* _Directions_
Beginning at the line containing "Where should I", give again every line through the end of the data, unchanged and with both ends included. Drop any pictures.

(Items from a dataset)
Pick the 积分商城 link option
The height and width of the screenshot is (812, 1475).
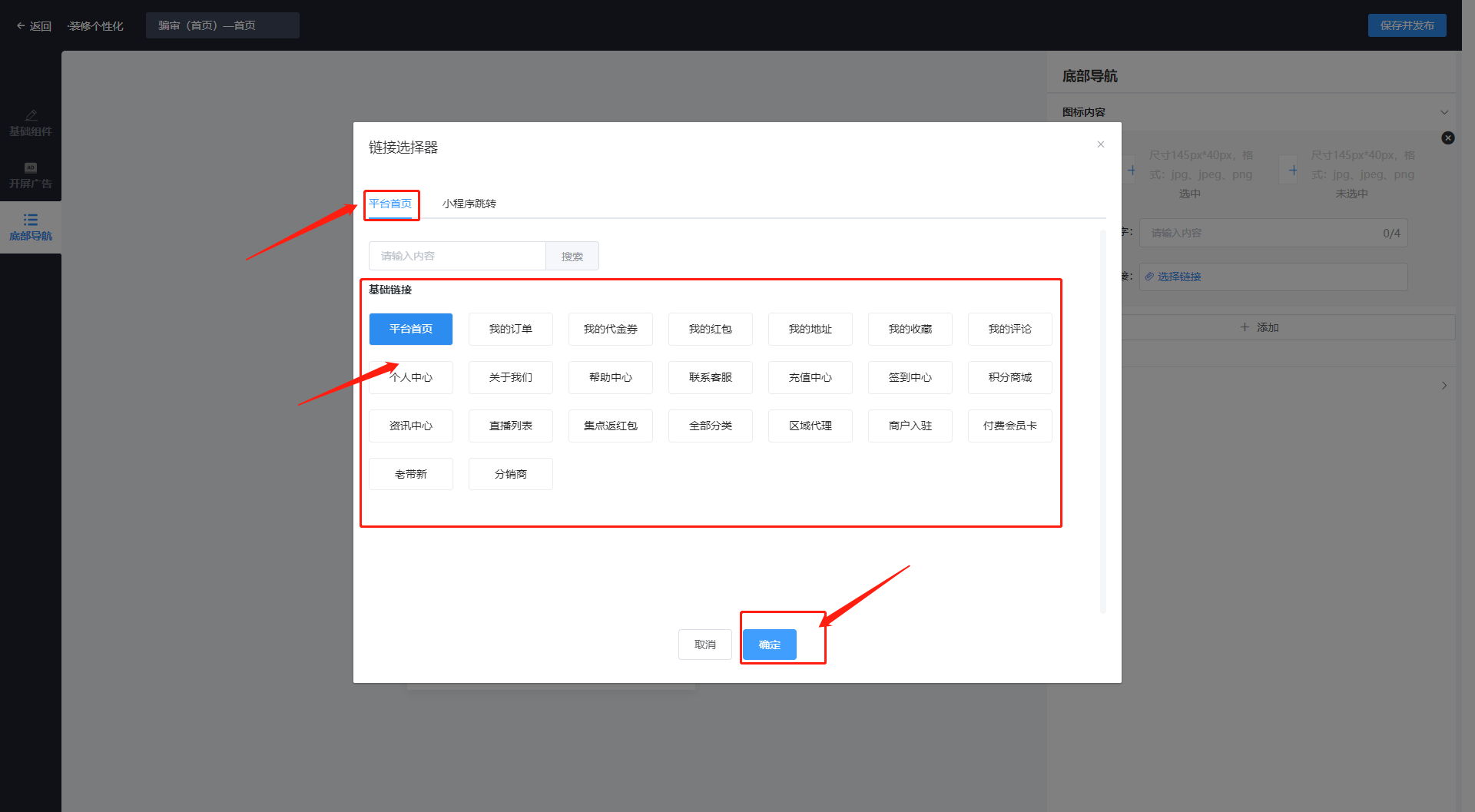pyautogui.click(x=1009, y=378)
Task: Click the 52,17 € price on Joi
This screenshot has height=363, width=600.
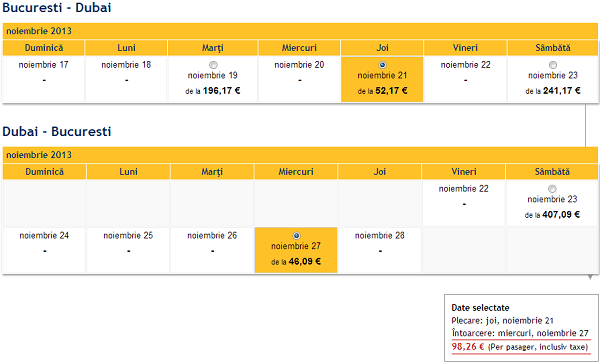Action: click(391, 91)
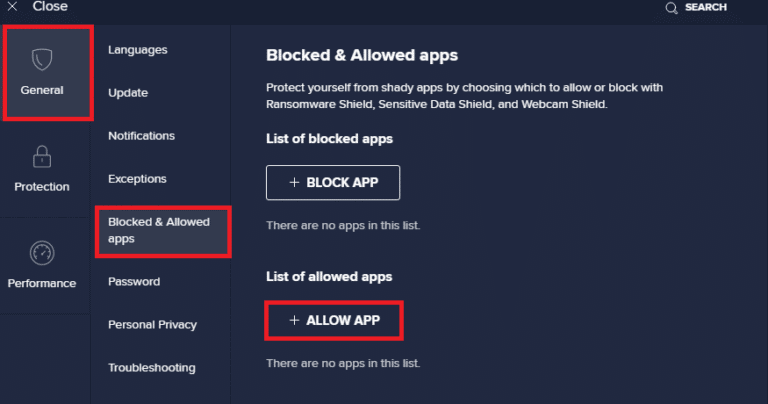The image size is (768, 404).
Task: Click the Protection padlock icon
Action: pos(42,157)
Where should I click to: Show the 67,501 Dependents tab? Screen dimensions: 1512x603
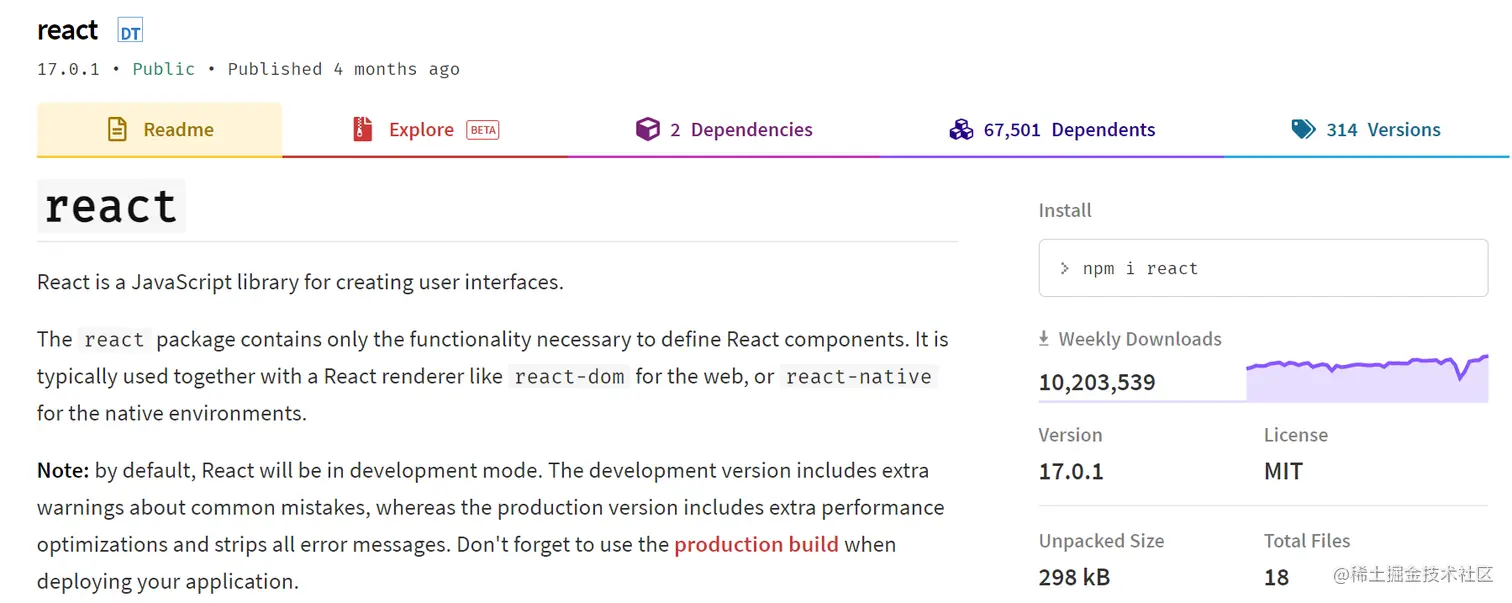pos(1068,130)
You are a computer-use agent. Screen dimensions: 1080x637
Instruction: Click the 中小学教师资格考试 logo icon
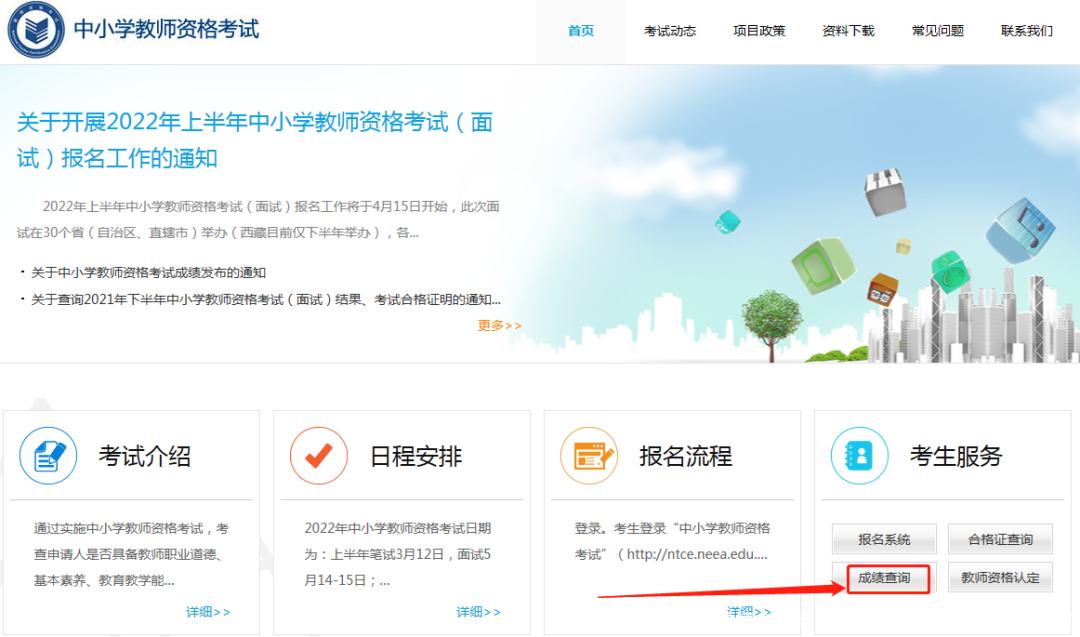pos(37,30)
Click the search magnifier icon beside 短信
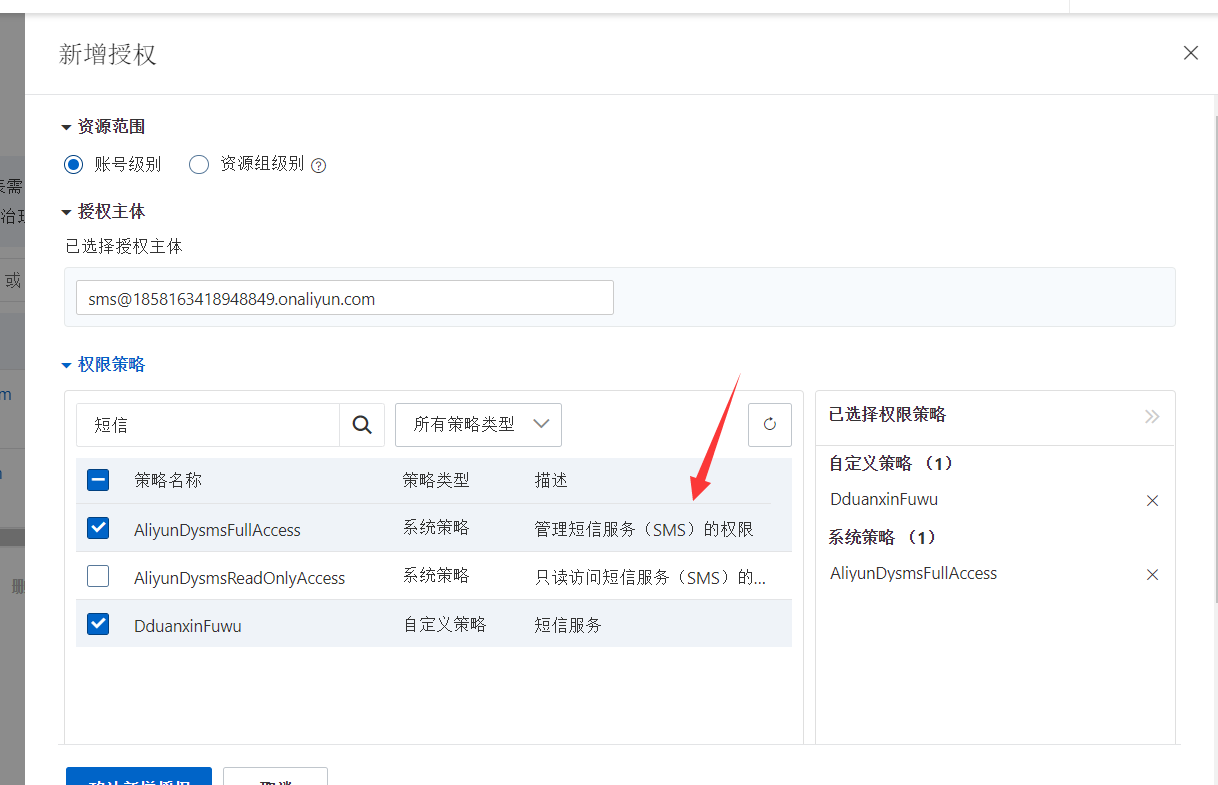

* _Answer for this exercise_
Where should I click to: Show the 67,501 Dependents tab? Screen dimensions: 1512x603
pos(1068,130)
You are a computer-use agent. Screen dimensions: 1080x637
Instruction: Click the 中小学教师资格考试 logo icon
pos(37,30)
Click the search magnifier icon beside 短信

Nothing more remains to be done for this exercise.